Surabaya
Soekarwo Minta Khofifah Ajukan RPJMD

Memontum Surabaya – DPRD Provinsi Jatim akhirnya menerima dan menyetujui Rancangan Peraturan Daerah (Raperda) tentang Anggaran Pendapatan Belanja Daerah (APBD) Provinsi Jatim Tahun Anggaran 2019. Persetujuan tersebut disampaikan sembilan fraksi melalui pandangan umum fraksi di agenda rapat paripurna DPRD Jatim.
Setelah menerima dan menyetujui Raperda tersebut, pimpinan DPRD Jatim bersama Gubernur Jatim Soekarwo menindaklanjutinya dengan menandatangani keputusan persetujuan bersama terhadap Raperda tentang APBD Tahun Anggaran 2019, di Gedung DPRD Jatim, Jalan Indrapura Surabaya, Rabu (28/11).
Terkait dengan proses pergantian kepala daerah setiap lima tahun sekali, Pakde Karwo mengusulkan agar dewan menyurati kepala daerah atau gubernur terpilih beberapa hari sebelum dilantik agar mengajukan RPJMD. Sehingga, usai dilantik dan RPJMD disetujui, dapat dilakukan perubahan APBD pada April, tanpa harus menunggu Oktober.
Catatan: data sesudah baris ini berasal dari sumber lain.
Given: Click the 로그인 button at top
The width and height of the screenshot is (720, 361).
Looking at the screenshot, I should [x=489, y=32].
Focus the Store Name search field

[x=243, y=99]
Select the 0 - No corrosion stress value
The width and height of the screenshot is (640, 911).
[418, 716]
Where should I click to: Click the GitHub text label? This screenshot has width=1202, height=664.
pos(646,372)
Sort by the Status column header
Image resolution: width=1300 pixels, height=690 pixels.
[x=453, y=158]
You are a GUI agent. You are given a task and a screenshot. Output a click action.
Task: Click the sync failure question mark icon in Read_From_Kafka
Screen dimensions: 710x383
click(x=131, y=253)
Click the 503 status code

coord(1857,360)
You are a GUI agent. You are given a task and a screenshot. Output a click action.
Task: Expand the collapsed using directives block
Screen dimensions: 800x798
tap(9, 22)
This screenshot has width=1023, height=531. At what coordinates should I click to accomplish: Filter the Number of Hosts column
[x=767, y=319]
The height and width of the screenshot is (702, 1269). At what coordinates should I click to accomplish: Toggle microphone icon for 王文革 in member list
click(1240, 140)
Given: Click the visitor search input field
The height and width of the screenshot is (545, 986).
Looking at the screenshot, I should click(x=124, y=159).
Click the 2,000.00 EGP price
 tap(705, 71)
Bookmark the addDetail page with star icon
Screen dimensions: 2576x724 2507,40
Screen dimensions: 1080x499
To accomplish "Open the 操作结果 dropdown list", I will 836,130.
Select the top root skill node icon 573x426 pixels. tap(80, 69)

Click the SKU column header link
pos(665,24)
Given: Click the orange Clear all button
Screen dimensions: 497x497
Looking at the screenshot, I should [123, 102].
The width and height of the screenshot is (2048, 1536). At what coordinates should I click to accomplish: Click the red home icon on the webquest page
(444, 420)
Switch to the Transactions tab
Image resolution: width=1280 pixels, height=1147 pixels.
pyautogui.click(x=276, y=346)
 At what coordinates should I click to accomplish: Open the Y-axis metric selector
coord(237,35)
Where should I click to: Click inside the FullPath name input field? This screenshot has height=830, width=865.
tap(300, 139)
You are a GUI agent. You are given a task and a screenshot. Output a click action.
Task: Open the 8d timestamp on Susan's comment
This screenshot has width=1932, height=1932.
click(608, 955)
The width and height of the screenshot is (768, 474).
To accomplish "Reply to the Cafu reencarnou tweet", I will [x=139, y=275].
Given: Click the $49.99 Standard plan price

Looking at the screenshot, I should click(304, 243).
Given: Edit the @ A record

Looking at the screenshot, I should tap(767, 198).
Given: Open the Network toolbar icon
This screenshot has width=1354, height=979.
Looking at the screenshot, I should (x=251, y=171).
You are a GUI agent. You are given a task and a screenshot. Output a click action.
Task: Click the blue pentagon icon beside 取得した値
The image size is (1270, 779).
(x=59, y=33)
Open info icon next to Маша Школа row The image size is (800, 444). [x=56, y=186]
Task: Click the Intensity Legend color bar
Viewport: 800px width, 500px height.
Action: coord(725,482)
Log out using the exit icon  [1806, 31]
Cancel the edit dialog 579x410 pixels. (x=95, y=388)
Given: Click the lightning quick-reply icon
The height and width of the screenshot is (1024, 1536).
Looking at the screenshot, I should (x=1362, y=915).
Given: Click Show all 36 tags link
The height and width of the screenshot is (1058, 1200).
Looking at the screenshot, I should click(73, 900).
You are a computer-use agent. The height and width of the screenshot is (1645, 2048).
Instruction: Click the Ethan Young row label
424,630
“Problem ini terjadi hampir setiap lima tahun sekali, sebagai contoh APBD 2019 menurut konstitusi adalah hak gubernur terpilih sampai di perubahan anggaran. Tapi tidak logis gubernur baru tidak bisa memasukkan janji kampanye, ini merupakan masalah konstitusional. Bila ini dilakukan maka jalannya menjadi baik. Budget cycle disusun secara konstitusional,” katanya.
Pakde Karwo menyampaikan ucapan terimakasih kepada DPRD Jatim yang selama 10 tahun dirinya menjabat, tidak pernah sekalipun melakukan voting dalam pengambilan keputusan, melainkan mengedepankan musyawarah mufakat.
“Ternyata baik tidak harus dengan suara terbanyak, tapi itikad dan suara hati melalui musyawarah mufakat. Seperti kata Pak Sahat (Ketua Fraksi Partai Golkar DPRD Jatim, red), pemenang tidak harus mengambil semua, pemenang itu menyampaikan suara yang tidak terdengar,” kata Pakde Karwo.